To demonstrate cascading replication, ensure you have a master and standby set up as shown above in the section "Setting up a simple replication cluster with repmgr". Create an additional standby server with `repmgr.conf` looking like this:
cluster=test
node=3
node_name=node3
conninfo='host=repmgr_node3 user=repmgr dbname=repmgr'
upstream_node=2
Ensure `upstream_node` contains the `node` id of the previously created standby. Clone this standby (using the connection parameters for the existing standby) and register it:
$ repmgr -h repmgr_node2 -U repmgr -d repmgr -D /path/to/node3/data/ -f /etc/repmgr.conf standby clone
NOTICE: destination directory 'node_3/data/' provided
NOTICE: starting backup (using pg_basebackup)...

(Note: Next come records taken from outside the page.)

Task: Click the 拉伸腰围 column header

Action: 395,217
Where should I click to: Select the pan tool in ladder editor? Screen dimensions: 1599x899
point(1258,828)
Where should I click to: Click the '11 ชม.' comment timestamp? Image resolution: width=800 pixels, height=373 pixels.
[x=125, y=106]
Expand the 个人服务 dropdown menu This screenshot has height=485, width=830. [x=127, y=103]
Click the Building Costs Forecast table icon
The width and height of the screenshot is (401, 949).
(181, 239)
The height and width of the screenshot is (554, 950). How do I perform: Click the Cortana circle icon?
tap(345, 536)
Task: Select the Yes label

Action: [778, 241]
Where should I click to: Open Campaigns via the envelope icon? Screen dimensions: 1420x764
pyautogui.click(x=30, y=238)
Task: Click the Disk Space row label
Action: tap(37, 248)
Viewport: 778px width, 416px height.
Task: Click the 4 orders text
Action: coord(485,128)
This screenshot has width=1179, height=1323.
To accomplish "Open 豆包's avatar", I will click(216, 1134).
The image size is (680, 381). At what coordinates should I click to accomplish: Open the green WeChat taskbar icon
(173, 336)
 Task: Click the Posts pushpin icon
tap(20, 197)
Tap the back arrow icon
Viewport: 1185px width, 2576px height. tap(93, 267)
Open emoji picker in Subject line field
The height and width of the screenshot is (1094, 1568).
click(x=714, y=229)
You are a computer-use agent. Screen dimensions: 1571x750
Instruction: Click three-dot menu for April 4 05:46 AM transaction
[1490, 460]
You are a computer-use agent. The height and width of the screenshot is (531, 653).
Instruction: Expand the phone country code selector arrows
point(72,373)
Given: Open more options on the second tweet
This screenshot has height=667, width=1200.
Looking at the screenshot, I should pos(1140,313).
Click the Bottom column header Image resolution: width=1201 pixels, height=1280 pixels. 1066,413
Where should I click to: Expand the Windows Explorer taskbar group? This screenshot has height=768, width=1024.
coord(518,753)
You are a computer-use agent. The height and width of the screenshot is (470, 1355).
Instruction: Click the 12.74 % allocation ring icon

HINT: this may take some time; consider using the -c/--fast-checkpoint option
NOTICE: standby clone (using pg_basebackup) complete
NOTICE: you can now start your PostgreSQL server
HINT: for example : pg_ctl -D /path/to/node_3/data start
$ repmgr -f /etc/repmgr.conf standby register
NOTICE: standby node correc tly registered for cluster test with id 3 (conninfo: host=repmgr_node3 dbname=repmgr user=repmgr)
After starting the standby, the `repl_nodes` table will look like this:
repmgr=# SELECT * FROM repmgr_test.repl_nodes ORDER BY id;
id | type | upstream_node_id | cluster | name | conninfo | slot_name | priority | active
----+---------+------------------+---------+-------+---------------------------------------------+-----------+----------+--------
1 | master | | test | node1 | host=repmgr_node1 dbname=repmgr user=repmgr | | 100 | t
2 | standby | 1 | test | node2 | host=repmgr_node2 dbname=repmgr user=repmgr | | 100 | t
3 | standby | 2 | test | node3 | host=repmgr_node3 dbname=repmgr user=repmgr | | 100 | t
(3 rows)
TIP: under some circumstances when setting up a cascading replication cluster, you may wish to clone a downstream standby whose upstream node does not yet exist. In this case you can clone from the master (or another upstream node) and provide the parameter `--upstream-conninfo` to explictly set the upstream's `primary_conninfo` string in `recovery.conf`.
Using replication slots with repmgr
Replication slots were introduced with PostgreSQL 9.4 and are designed to ensure
that any standby connected to the master using a replication slot will always
be able to retrieve the required WAL files. This removes the need to manually
manage WAL file retention by estimating the number of WAL files that need to
be maintained on the master using `wal_keep_segments`. Do however be aware
that if a standby is disconnected, WAL will continue to accumulate on the master
until either the standby reconnects or the replication slot is dropped.
To enable `repmgr` to use replication slots, set the boolean parameter `use_replication_slots` in `repmgr.conf`:
use_replication_slots=1
Note that `repmgr` will fail with an error if this option is specified when working with PostgreSQL 9.3.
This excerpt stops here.